Ireland - Alternatives to Defined Benefit Arrangements

06 February 2009

The last five years have seen a rapid decline -  from 67% to 37% coverage - of defined benefit occupational pension schemes in Ireland.

Defined contribution schemes have in the same period risen in prevalence from 8% to 24%. While membership of defined benefit schemes continues to increase slowly; it forms a declining percentage of total coverage. These statistics reflect the recent poor performance of the equity market, an aging population and resultant unpredictable funding expense for sponsoring employers which has meant that many are now looking to alternative arrangements to strike a balance between company and member needs.

The issues

To give an overview of what is at issue: In defined contribution schemes, the level of final retirement benefit for the member will depend on what pension or "annuity" the member can afford to purchase at retirement age. This in turn depends on the size of the fund accumulated from employer/employee contributions and the return that has been amassed on that investment over the course of the employees working life.

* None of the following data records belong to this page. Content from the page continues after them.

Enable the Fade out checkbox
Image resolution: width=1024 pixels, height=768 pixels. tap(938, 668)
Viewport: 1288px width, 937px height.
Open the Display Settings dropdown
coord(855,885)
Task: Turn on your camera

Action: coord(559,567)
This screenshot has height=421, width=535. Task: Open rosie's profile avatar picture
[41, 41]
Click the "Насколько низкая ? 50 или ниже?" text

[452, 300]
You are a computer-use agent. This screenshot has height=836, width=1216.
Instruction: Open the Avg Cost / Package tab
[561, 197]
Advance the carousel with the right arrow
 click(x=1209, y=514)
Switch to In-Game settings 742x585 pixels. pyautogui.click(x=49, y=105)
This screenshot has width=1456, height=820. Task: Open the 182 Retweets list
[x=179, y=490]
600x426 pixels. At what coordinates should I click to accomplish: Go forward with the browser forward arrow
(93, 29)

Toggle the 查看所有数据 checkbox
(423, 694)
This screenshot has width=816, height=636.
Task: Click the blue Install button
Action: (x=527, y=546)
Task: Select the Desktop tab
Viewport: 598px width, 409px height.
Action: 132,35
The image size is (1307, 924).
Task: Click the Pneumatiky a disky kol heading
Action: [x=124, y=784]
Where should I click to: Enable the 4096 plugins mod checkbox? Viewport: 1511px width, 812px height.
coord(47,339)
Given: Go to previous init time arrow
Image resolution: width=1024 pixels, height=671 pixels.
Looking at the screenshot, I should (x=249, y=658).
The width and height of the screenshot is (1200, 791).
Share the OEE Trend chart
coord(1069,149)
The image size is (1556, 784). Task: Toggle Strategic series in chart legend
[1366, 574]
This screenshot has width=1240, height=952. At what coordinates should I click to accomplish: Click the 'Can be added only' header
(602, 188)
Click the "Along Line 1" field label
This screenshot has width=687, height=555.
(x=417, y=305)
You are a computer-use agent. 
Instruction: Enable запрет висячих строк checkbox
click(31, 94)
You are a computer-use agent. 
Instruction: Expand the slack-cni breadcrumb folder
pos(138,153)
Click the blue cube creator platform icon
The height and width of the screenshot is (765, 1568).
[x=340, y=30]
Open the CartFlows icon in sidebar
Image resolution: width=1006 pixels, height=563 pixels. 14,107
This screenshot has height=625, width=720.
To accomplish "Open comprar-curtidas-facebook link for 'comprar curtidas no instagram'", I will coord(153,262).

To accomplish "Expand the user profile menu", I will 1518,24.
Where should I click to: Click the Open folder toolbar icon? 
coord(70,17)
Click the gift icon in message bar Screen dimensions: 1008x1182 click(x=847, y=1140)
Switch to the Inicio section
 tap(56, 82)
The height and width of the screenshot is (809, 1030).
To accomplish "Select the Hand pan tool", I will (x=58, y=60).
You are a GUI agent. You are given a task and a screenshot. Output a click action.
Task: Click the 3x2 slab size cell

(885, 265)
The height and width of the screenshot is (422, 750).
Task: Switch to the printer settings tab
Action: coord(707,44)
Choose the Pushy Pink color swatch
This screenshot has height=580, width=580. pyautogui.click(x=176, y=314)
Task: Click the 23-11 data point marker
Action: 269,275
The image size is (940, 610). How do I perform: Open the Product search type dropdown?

Contrast that with the more typically employee favoured option of being members of a defined benefit scheme where the member will be appraised at the outset of the precise level of benefit that will be received on retirement; normally calculable as a percentage of pensionable salary multiplied by years of service. In the former, the employee bears the risk on poor investment returns resulting in a small fund to purchase a pension as against the latter where members will know the level of pension they will be receiving and can plan more easily for retirement.

Corporate Acquisitions

What is happening more frequently in corporate acquisitions is that purchaser companies are seeking to agree the closure of the targets defined benefit scheme as a term in the share or asset purchase agreement. In such cases in practice, the defined benefit scheme will continue for a transition period of approximately six months after which time relevant employees will be transferred into a newly established defined contribution scheme: the scheme administrators having first meticulously ascertained the member entitlements in order to affect the transfers.

Hybrid Schemes

Another emerging pension scheme trend in Ireland is the rise of the creation of what’s termed ‘hybrid schemes’. There are innumerate types of hybrid schemes, limited only by the employer’s imagination and Revenue Limits but the basic premise is that such schemes contain a mixture of both defined benefit and defined contribution characteristics and aim to facilitate the distribution of pension risk more equally between employers and employees. An example would be the combination hybrid, where the member accumulates two types of benefit simultaneously: Defined benefit to a salary cap of €60,000 for example and thereafter defined contribution on any earnings over that amount. It is anticipated that hybrid schemes will form a large part of the future of pension scheme design in Ireland as such arrangements are viewed as providing employers with transparency and certainty in their accounts while providing employees with a level of security due to the defined benefit element of their schemes.

Deborah McHugh is a senior associate in the employment and pensions department of Mason Hayes+Curran.